Turning the Business School Case Study on its Head: Lenny Kessler-Vaschetti ’15
At IE Brown, we make the audacious claim to redefine business management education for a 21st century economy. One way we’re doing that is by reimagining the traditional business school case study method to better prepare professionals to impact business. In the interview below Lenny Kessler-Vaschetti explains how he worked with cohort members to meet the challenges posed by this new methodological approach and how it energized his career.
Turning the Case Method on Its Head
Like other Executive MBA programs, IE Brown uses the traditional case study method which provides students an excellent opportunity to debate the merits of a business case from multiple disciplinary perspectives. But, according to Lenny, “My cohort members and I learned the most from IE Brown’s less traditional case studies which forced us to think beyond the confines of conventional business wisdom.”
American Slavery as a Business Case Study
Lenny explained how IE Brown draws on the humanities to broaden and strengthen business leadership. As an example, he shared how his cohort learned about lobbying in the context of the rise and fall of American slavery. “The power of lobbying as a business tactic pops when you think of how it was used to create favorable conditions for trading unfree people in a free market. Going forward, we’ll all think of lobbying as a means to build businesses but we’ll do it with an awareness that our actions have consequences that impact the health and well-being of people and our planet. These actions will be judged not just by history but by consumers who can easily abandon tainted brands in today’s competitive global markets.”
Creating Case Studies in South Africa
South Africa presented an opportunity to convert case studies into something you do rather than debate. “In South Africa, we didn’t just read marketing cases and write three pages on how to tackle a problem.” Instead Lenny and his cohort had to come up with business plans working with local businesses in Khayelitsha, one of the largest and fastest growing townships in Cape Town South Africa. “We literally stumbled onto a library of case studies: each one of the great entrepreneurs we met taught us something.”

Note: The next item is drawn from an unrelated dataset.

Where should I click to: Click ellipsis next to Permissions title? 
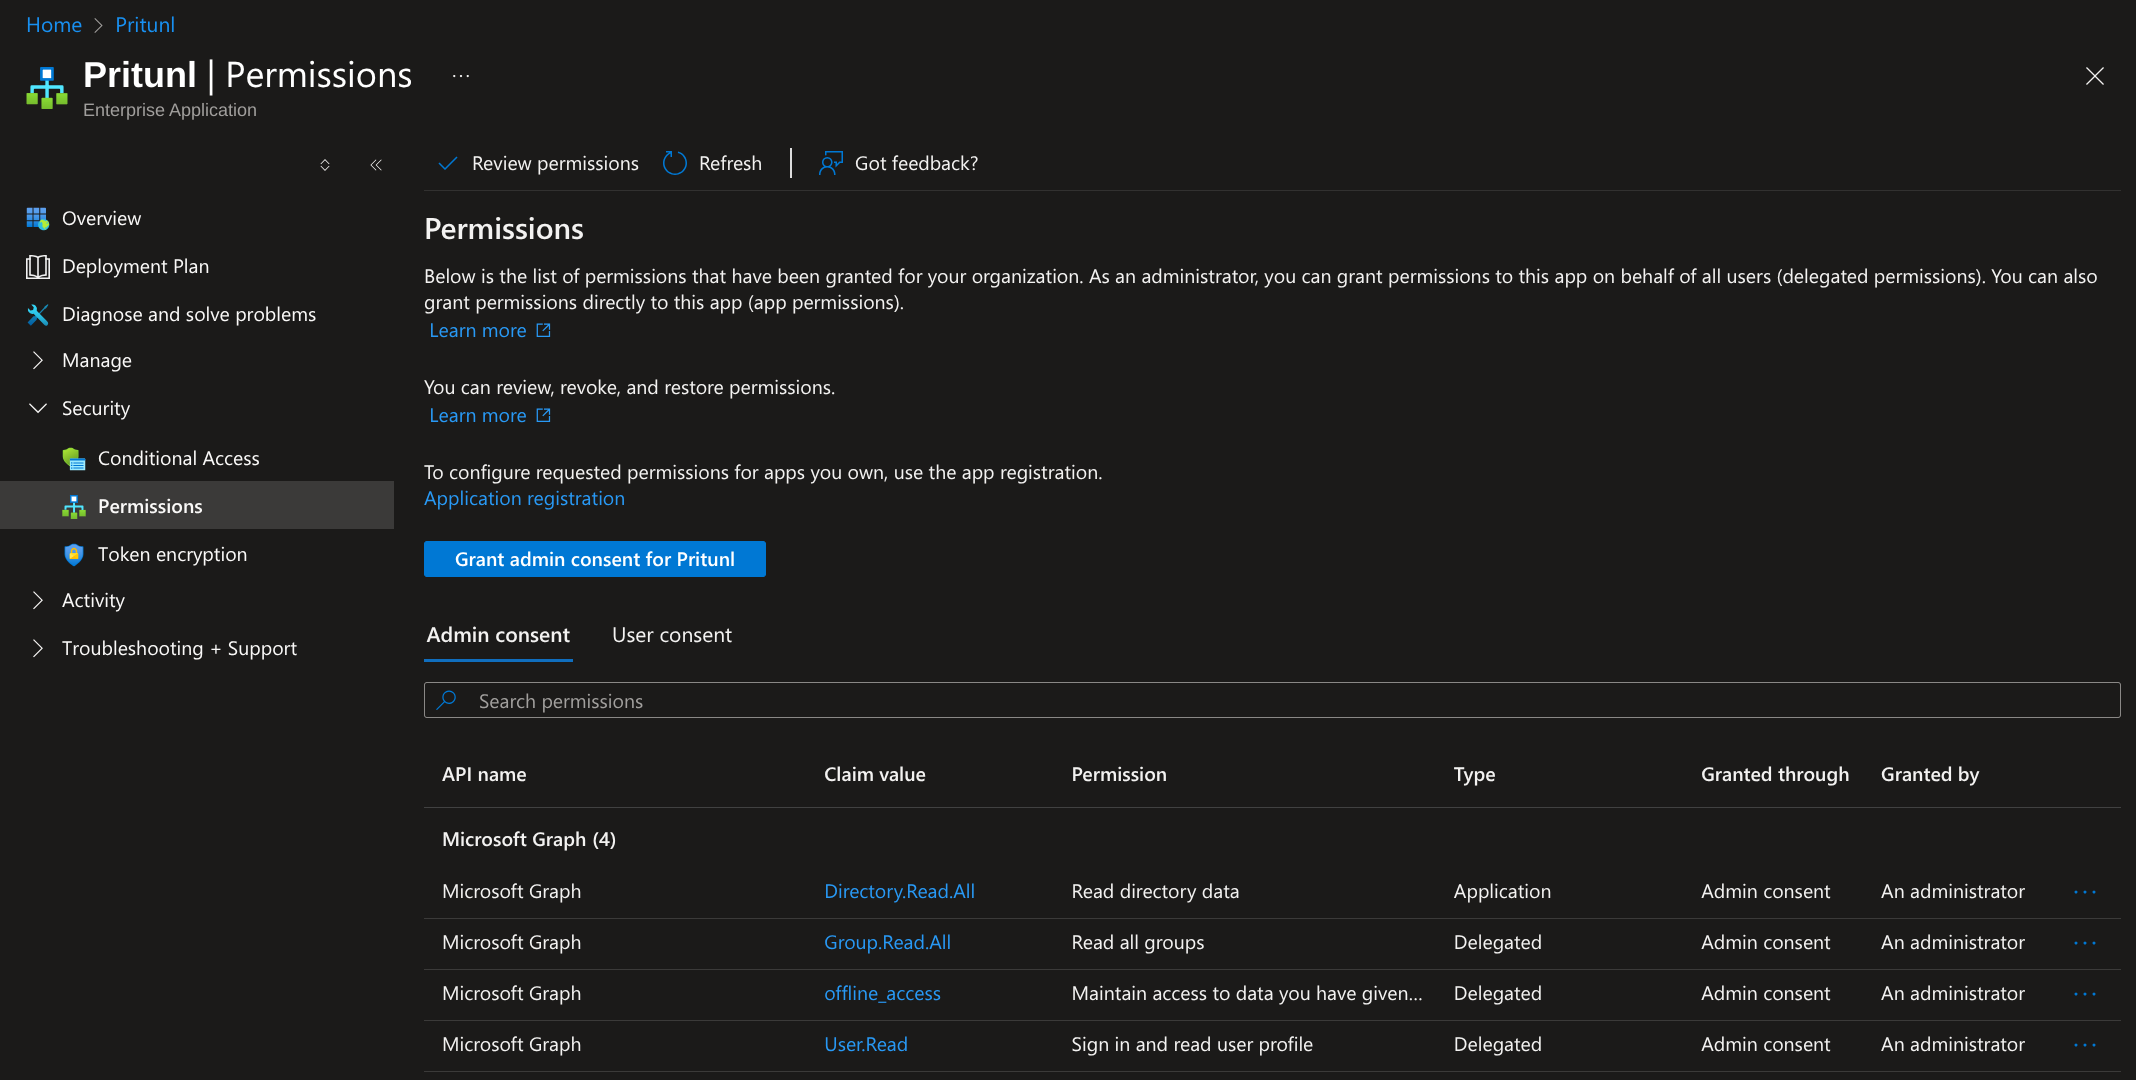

According to Lenny, this experience forced him to apply the skills they learned throughout the program. “Since townships were a new experience for most of us, we were hyper-aware of the uniqueness this market posed. Utilizing the skills we acquired in our Ethnography course, we had to drop our preconceived notions and start with a blank slate. We sought input from residents to grasp how they felt, what motivated them and how they viewed their needs and desires. We came up with our own business plans, debated them within our cohort with multiple disciplinary and geographical perspectives, and then went back to the field to correct them.”
Nothing is Impossible
Lenny explained how unshackling the case method experience built his business acuity by giving him a framework and business network to understand and tap into opportunities in complex markets. "When I started IE Brown, I was a pure financial guy ready for a life change. I viewed the world through a strategy and finance lens though my work was varied and cross-cultural. Now when I look at any business opportunity, I take a much broader perspective and consider issues like social impact, marketing and more. It's the big bang effect of focusing a diverse group of people on the same project."